Под пристальным взглядом Артём краснеет от висков до шеи, и Валентин морщится.
— Так недолго и заражение крови заработать.
Протягивает руку, дотрагивается до его лба. Тёплый, влажный, но жара вроде нет.
Валентин делает шаг вниз на ступеньку, легонько подталкивает Артёма:
— Пойдём, чего застыл.
— А… это, — Артём запинается, — насчёт командировок. Вы чё-нибудь всё-таки решите?
Валентин отвечает не сразу.
— Не от каждой командировки можно отказаться, Артём. Но лезть на рожон я и не стараюсь.
— Понятно.
Пальцы Артёма хрустят.
— Вот тебе бы стоило подумать, прежде чем рисковать жизнью. Это не твоя работа, и я…
Артём мотает головой — зло, резко:
— Нет.

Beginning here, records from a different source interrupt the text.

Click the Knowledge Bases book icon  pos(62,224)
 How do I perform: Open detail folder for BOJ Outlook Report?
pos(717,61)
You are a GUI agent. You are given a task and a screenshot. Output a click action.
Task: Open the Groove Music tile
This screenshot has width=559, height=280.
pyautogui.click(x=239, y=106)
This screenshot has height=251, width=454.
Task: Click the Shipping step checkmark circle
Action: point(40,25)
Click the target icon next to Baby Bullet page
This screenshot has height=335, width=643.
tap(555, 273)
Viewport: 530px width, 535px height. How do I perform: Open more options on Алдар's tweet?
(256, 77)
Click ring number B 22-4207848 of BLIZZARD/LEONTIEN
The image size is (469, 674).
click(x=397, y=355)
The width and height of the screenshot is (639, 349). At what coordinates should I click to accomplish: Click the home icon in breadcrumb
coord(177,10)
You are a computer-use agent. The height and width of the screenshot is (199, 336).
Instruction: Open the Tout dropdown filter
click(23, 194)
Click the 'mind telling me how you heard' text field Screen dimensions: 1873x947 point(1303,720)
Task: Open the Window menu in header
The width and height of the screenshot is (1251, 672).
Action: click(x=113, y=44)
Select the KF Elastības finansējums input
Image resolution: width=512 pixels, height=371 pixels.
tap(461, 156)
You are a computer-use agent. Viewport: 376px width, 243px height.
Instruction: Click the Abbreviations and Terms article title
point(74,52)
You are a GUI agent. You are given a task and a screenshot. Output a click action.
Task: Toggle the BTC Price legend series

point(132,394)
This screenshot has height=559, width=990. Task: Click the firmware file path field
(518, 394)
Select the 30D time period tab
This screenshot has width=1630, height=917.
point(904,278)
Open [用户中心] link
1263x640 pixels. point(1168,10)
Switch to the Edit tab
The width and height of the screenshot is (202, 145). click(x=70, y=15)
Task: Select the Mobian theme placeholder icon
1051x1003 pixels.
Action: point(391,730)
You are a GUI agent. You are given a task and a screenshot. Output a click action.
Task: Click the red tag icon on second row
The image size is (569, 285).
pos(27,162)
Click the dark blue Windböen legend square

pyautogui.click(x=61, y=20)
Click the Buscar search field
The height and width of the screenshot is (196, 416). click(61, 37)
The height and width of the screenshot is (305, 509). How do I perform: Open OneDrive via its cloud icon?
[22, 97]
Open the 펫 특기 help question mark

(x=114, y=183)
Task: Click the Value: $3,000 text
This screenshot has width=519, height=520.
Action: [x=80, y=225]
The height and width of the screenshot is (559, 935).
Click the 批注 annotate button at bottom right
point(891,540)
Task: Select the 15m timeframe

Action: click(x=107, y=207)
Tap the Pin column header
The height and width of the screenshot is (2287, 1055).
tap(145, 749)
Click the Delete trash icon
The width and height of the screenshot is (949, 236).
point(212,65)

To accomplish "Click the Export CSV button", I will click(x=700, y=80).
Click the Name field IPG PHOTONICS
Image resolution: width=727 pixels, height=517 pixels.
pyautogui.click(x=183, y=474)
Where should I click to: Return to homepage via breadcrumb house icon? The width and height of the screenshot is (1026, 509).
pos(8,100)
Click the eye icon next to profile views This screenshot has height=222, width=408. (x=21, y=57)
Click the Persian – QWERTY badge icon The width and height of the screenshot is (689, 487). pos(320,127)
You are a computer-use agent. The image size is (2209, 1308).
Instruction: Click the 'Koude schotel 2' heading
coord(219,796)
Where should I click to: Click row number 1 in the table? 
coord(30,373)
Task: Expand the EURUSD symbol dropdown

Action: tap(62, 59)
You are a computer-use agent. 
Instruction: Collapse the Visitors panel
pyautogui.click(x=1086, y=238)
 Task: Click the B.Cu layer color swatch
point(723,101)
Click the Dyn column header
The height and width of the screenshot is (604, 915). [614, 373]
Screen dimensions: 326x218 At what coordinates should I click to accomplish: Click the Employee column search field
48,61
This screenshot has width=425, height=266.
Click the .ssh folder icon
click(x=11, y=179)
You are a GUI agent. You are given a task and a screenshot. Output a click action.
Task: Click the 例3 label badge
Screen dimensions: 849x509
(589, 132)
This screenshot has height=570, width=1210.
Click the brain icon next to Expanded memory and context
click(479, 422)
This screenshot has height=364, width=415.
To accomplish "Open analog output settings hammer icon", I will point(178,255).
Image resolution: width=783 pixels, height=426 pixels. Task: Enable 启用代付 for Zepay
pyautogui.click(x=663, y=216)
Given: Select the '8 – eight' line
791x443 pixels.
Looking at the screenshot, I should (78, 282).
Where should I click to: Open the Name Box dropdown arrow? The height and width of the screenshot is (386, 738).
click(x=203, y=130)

Замолчите, блин, Валентин Юрич, заткнитесь, ради бога, я просто… Зачем-то же у меня выросли эти блядские крылья!
Он с силой шмыгает носом, ладонь, перепачканная в пыли, сжимается в кулак.
Валентин смотрит на него и не знает, что ему сказать, сжавшемуся, нахохлившемуся, будто тот самый ткачик, маленькая, храбрая птица, которую трудно отличить от воробья.
Неужели ты и впрямь решил, что крылья даны тебе, чтобы ты меня собой закрывал?
Мальчишка. Глупый.
Валентин с силой сглатывает, проталкивая в горло распирающий ком.
— Пошли, — в третий раз повторяет. — Спину чинить надо — и крыло. Иначе, когда полетим вместе, темпа не выдержишь.
Тёмины глаза распахиваются широко — синие-синие, искрящиеся. В них чистый восторг.
«Полетим? Вместе?!»
Не заставляя больше себя уговаривать, сбегает по ступенькам, направляется к двери квартиры Валентина.
Валентин усмехается, рассматривает худую мальчишескую спину, ловя себя на неуместном желании выставить крыло — заслоняя, защищая от всего на свете.